Disclosure rule 5:  Think about what you want from disclosing.  Does the person have an attribute you can tap into--as a two way street.  Some of us have disclosed with other multiples in a face-to-face relationship.  We do so because we can offer each other something of value, not because we need someone to cry to.  Have you all ever thought of that?  We talk to learn, not to unload.  Funny isn't it.  Multiples are usually very sincere and helpful to each other. (of course sometimes we don't feel that way)
Disclosure rule 6:  If or when you choose to disclose, do so when you are in your best state of mind.  If there is any thought that it won't go well, it probably won't feel right afterward.  It might actually turn out just fine, but self doubt can be plaguing. For instance, if you feel like you might be put on the spot, it might happen for that reason alone.  Some times I just feed people little bits and pieces, like--boy I hate when I do something out of character.  Or if I slip with the word "we" and get called on it, I actually tell them it is "me, myself and I."  It gets a few laughs.
Actually, many people know my dx.  My mother even tries to help me with it.  Several people are men, and even though several women know, only two are allowed to talk about it.  I mean, the other women were not worthy of really knowing. One treated me like a baby and the other one used it against me.  She forgot to tell me something then claimed she told "someone" else.  Wrong, the situation would have never allowed it.  For me, men seem more understanding.  They see me or us as extremely strong and sort of fascinating.  It is weird because if a woman called my complex irrational painful intelligent messed up unhappy frightened sad depressed happy confused giddy exhausted dedicated...... um..... self, fascinating, I would come unglued.

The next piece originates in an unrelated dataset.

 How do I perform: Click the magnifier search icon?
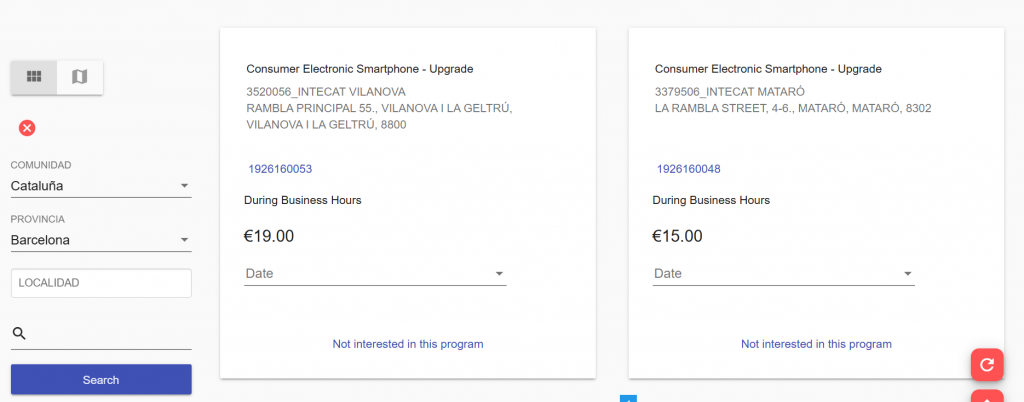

My boss has known about us for about five years and tells me often how much we have grown.  He is sincere and I really appreciate someone understanding the depth of it, with out any details.
I guess for me--disclosure is helpful because I would not and could not expose myself, the whole deal, unless I felt safe, trusted the person and believed they were worthy of "knowing" us.  I see it as a positive.  It might not work for everyone and I don't recommend everyone doing it or thinking they should.  I just find that the more people who know that I am who I am and always have been-- AND --I am not certified crazy or dangerous...... well, they are educated.
For the most part I have a very healthy outlook about who I am.